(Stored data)
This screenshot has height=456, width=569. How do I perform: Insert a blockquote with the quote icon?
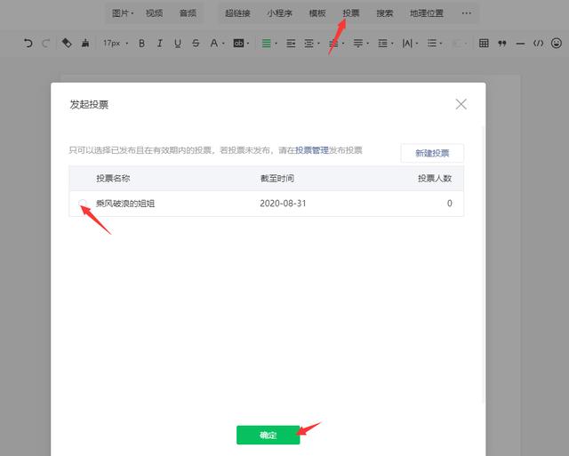(502, 43)
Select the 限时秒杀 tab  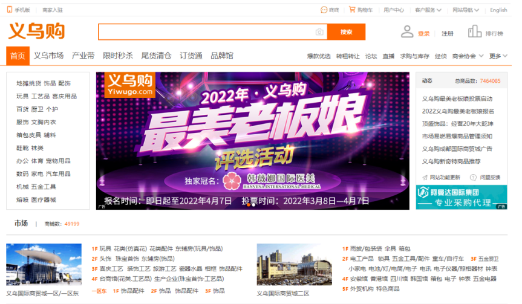click(x=118, y=56)
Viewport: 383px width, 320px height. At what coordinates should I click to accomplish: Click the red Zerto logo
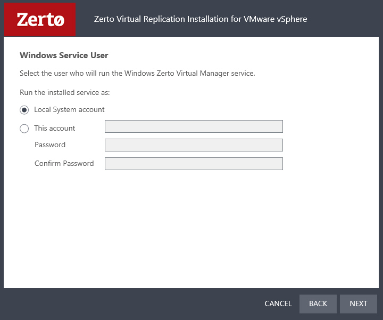click(x=40, y=19)
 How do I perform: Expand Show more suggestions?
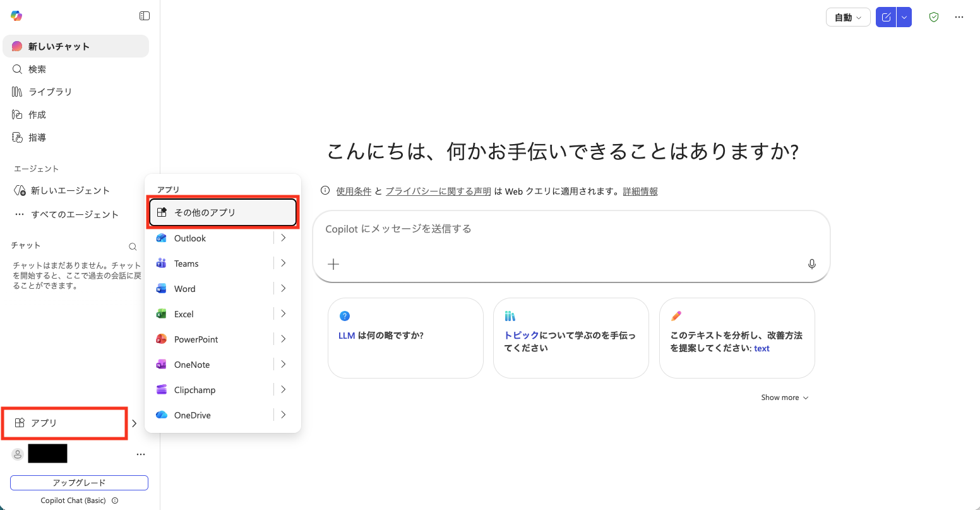point(784,398)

Given exercise
Report each line in the entries above that contains the string "perform". Case must match.

Response to the exercise
This screenshot has height=456, width=569. How do I perform: Insert a blockquote with the quote icon?
 How do I perform: Expand Show more suggestions?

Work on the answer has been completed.